Streaming Architecture — Flink + Kafka deep-dive.
The round when they say "design a real-time pipeline for X". Event-time, watermarks, exactly-once, backpressure, checkpointing, state backends, schema evolution. Eight sections, every concept reducible to a one-paragraph "what it is + when it bites".
Contents
- The streaming opening — Kafka as the spine, Flink as the engine
- Event-time vs ingest-time vs processing-time
- Watermarks — the late-event contract
- Exactly-once — the 4-link end-to-end chain
- Backpressure, checkpointing & state backends
- Schema evolution in a streaming world
- The 8-step play-event walkthrough (Netflix-flavored)
- The 90-second articulation script
Kafka as the spine, Flink as the engine.
Most modern streaming designs are some flavor of: events into Kafka, transformations in Flink, sink to a serving store. Every interview prompt — fraud detection, real-time recommendations, IoT telemetry, click-stream attribution — fits this skeleton. The contents change; the shape doesn't.
Why Kafka is non-negotiable for the spine
| Property | Why it matters for streaming |
|---|---|
| Durable + ordered | Replay any past window from disk; order preserved within partition |
| Partitioned by key | Same key always lands on same partition → stateful operators stay local |
| Decoupled producer / consumer | Consumers can lag, restart, scale independently of producers |
| Tiered / infinite retention | Replay last 90 days for backfill; Kappa architecture relies on this |
| Cross-language clients | Java/Python/Go/Node producers all write the same wire format |
Why Flink usually beats the alternatives
| Flink | Spark Structured Streaming | Kafka Streams | |
|---|---|---|---|
| Latency | True per-event, sub-100ms | Micro-batch (typically 1-30s) | Per-event, sub-100ms |
| State semantics | Exactly-once with savepoints | Exactly-once via WAL | Exactly-once within Kafka |
| Event-time + watermarks | First-class, mature | Supported, less flexible | Yes |
| Pick when | Latency-critical + complex state | Same team owns batch ETL + streaming | Lightweight, Kafka-only, no extra cluster |
The five questions to ask BEFORE drawing
- What's the latency target? Sub-second changes the architecture; minutes is just batch with smaller windows.
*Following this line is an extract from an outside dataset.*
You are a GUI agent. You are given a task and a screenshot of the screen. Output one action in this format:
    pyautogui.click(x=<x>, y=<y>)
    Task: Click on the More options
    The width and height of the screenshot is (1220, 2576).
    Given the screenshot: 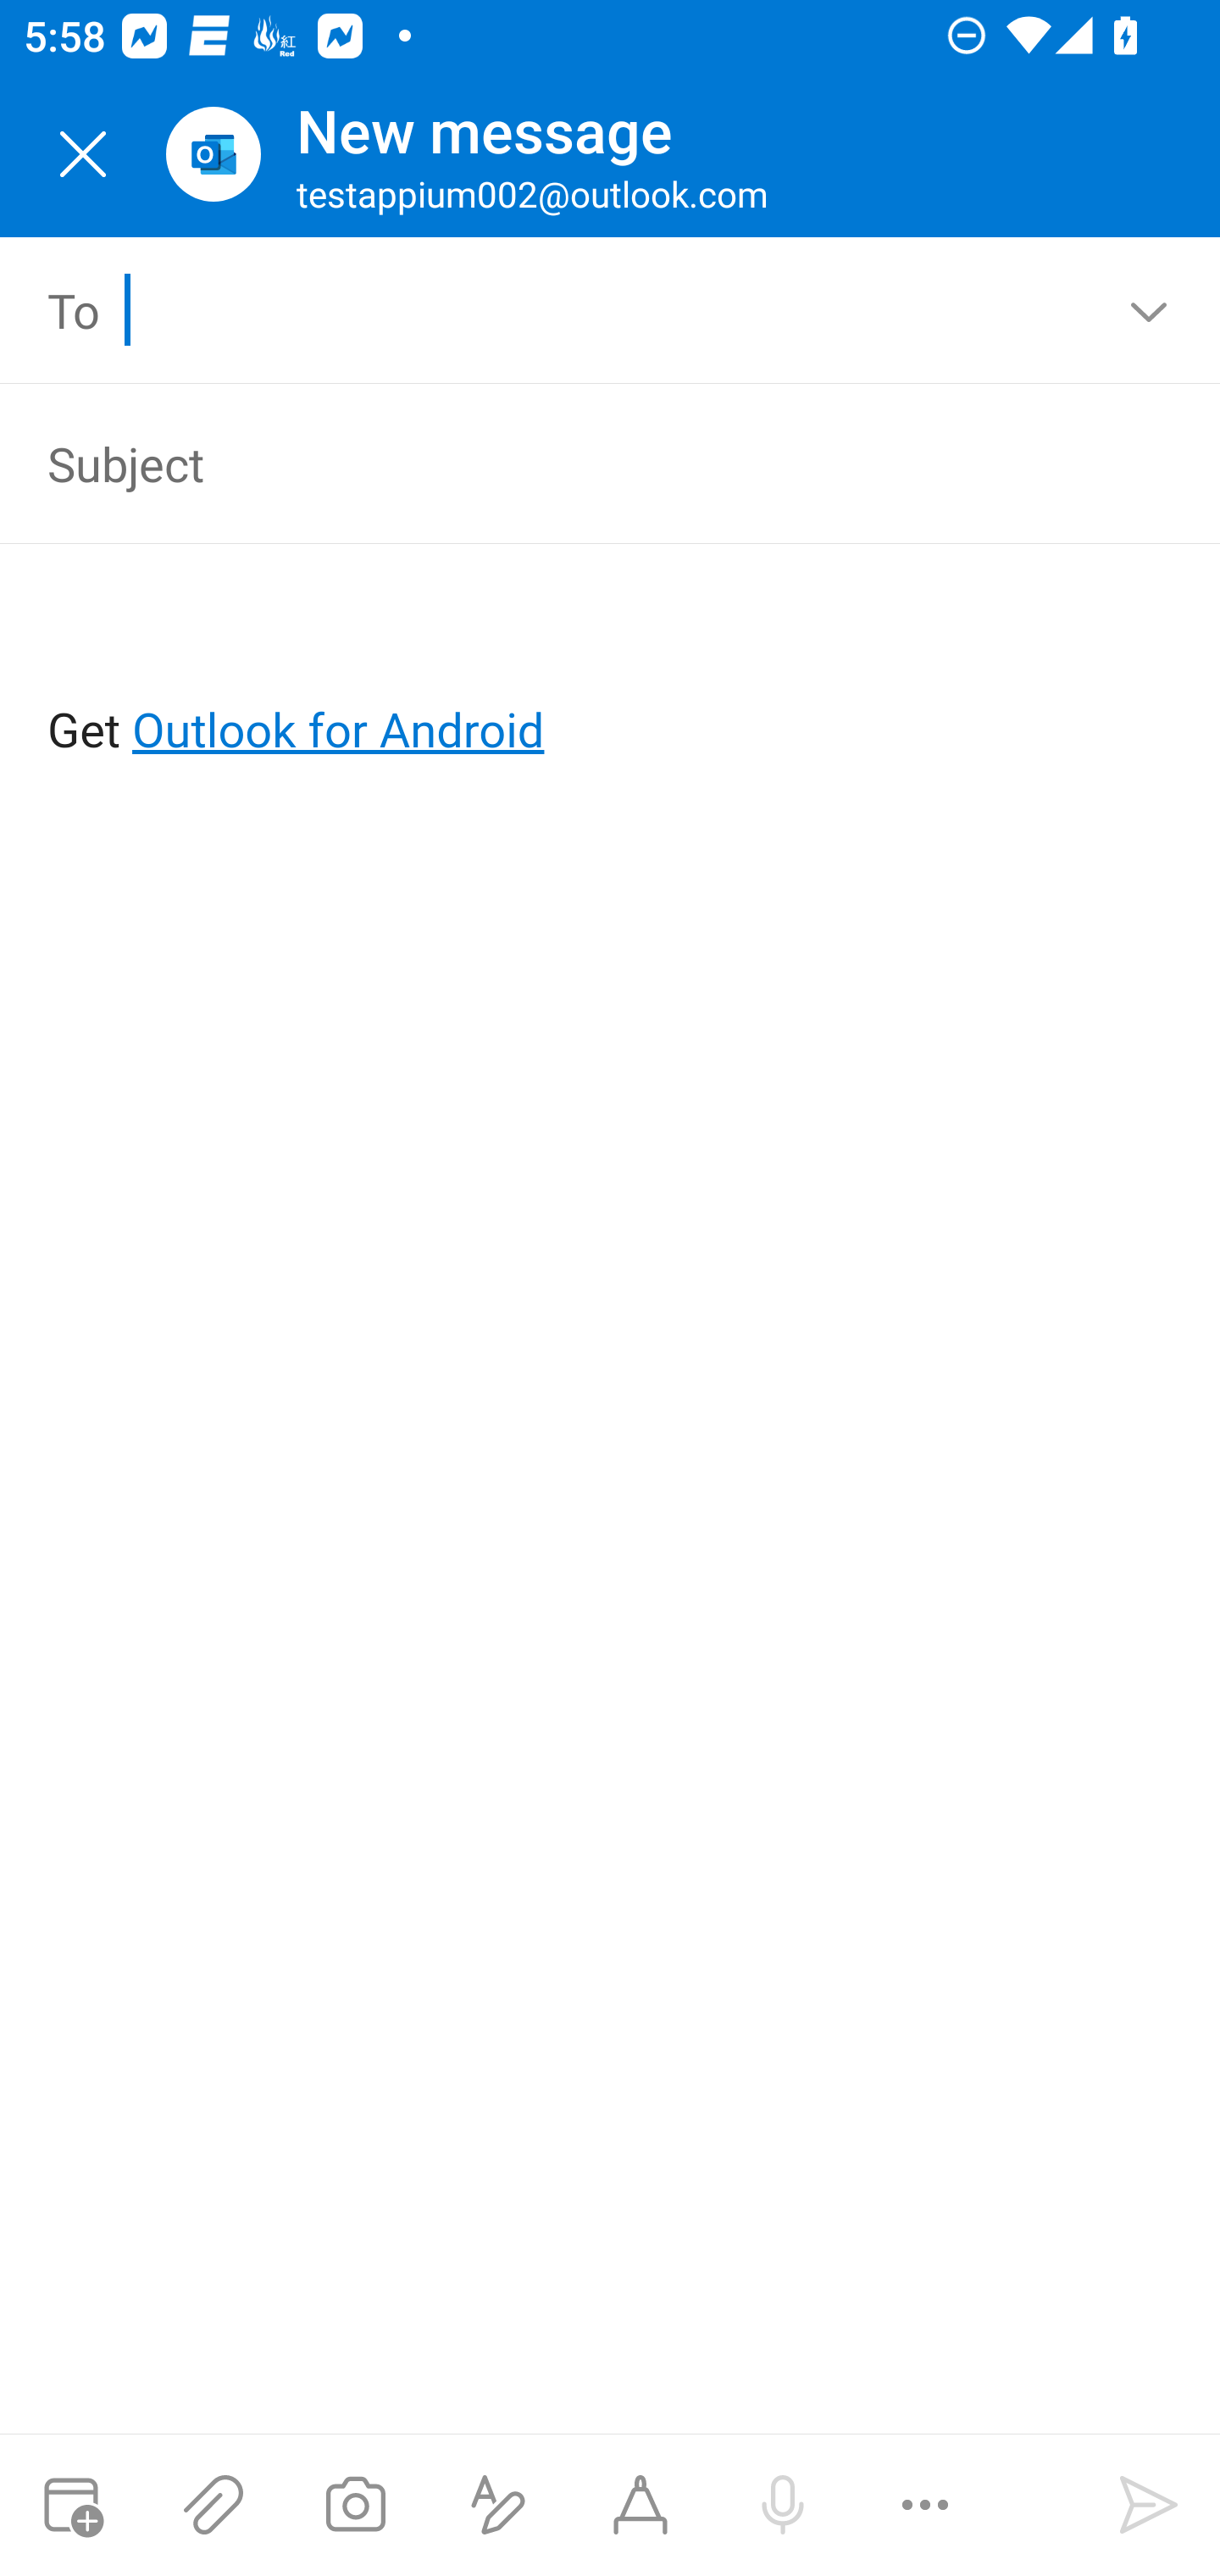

- What's the event volume? 10K/sec vs 10M/sec is a different system entirely.
- Is state involved? Stateless filters are easy; stateful joins / windowed aggregations need RocksDB + checkpoints.
- What's the ordering requirement? Per-key order is cheap (partition key); global order is expensive.
- How do you replay if the job crashes? Kafka offsets + Flink savepoints define the answer.
Event-time vs ingest-time vs processing-time.
Every event has at least three timestamps. Knowing which one to use is the most-asked streaming question after "what's a watermark".
| Time | What it measures | Set by | Use when |
|---|---|---|---|
| Event-time | When the event actually happened in the real world | The producing client | Almost always — it's the truth |
| Ingest-time | When the event entered Kafka / the streaming engine | The broker / engine | When client clocks aren't trustworthy; audit trails |
| Processing-time | When the operator processed the event | The Flink task manager wall clock | Wallclock-driven side effects (rate limiters); never for analytics |
Why event-time is almost always right
Imagine a click on a banner ad at 3:00:00 PM. The mobile is offline, uploads at 3:30:00 PM. Three timestamps:
- Event-time: 3:00:00 (when the click happened)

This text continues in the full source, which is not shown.